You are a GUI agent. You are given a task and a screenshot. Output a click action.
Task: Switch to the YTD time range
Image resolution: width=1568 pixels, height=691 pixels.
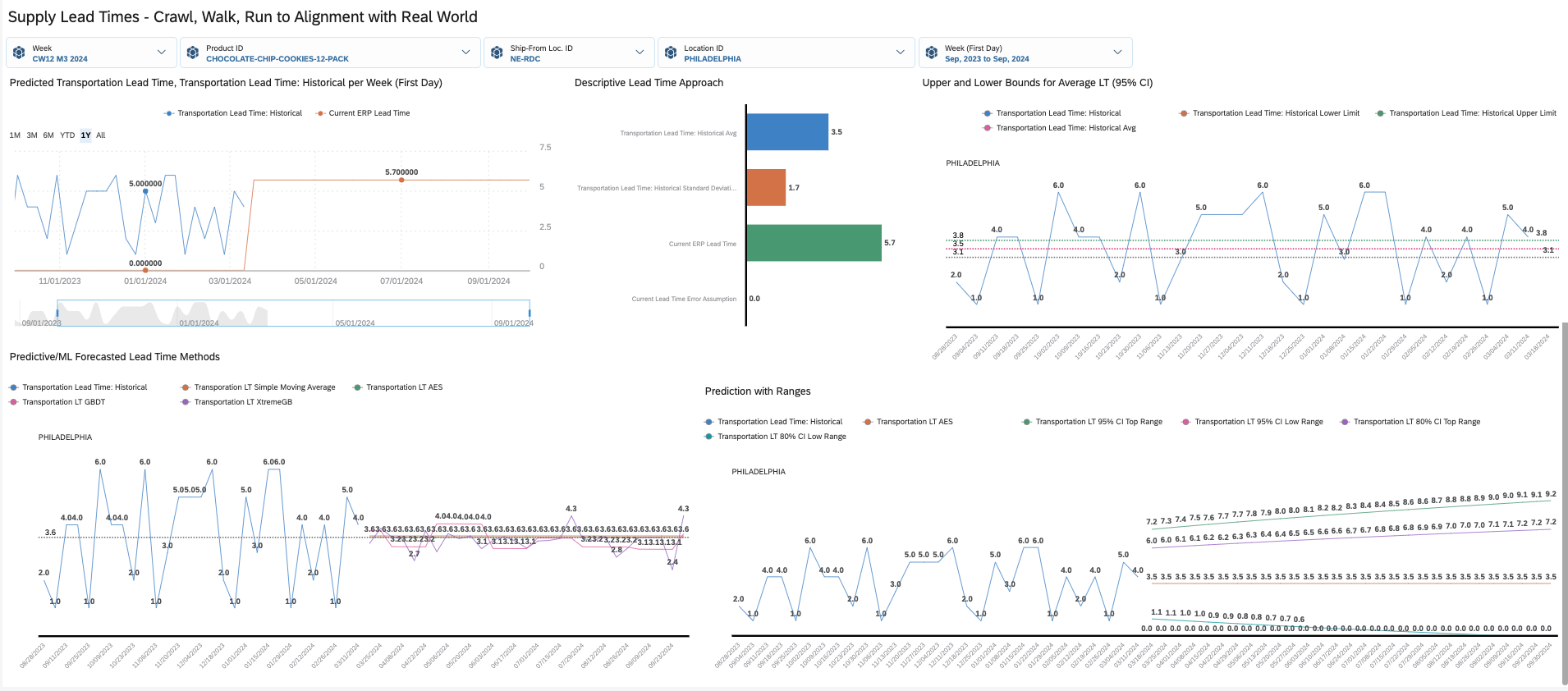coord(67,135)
◆ ◆ ◆
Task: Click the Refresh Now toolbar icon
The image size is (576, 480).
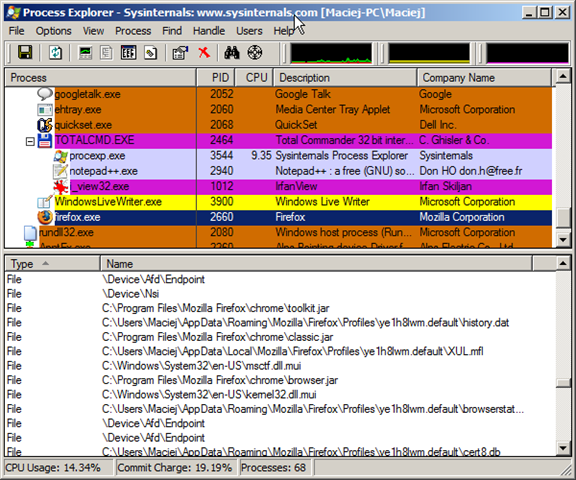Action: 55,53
◆ ◆ ◆
INSTRUCTIONS FOR THE TASK → Copy everything from the line containing "You are a GUI" down to the line containing "coord(67,135)", swapping "click action" for "tap action" and keeping all else unchanged. Omit the pictures from your answer.

CORRECT RESULT →
You are a GUI agent. You are given a task and a screenshot. Output a tap action.
Task: Switch to the YTD time range
Image resolution: width=1568 pixels, height=691 pixels.
coord(67,135)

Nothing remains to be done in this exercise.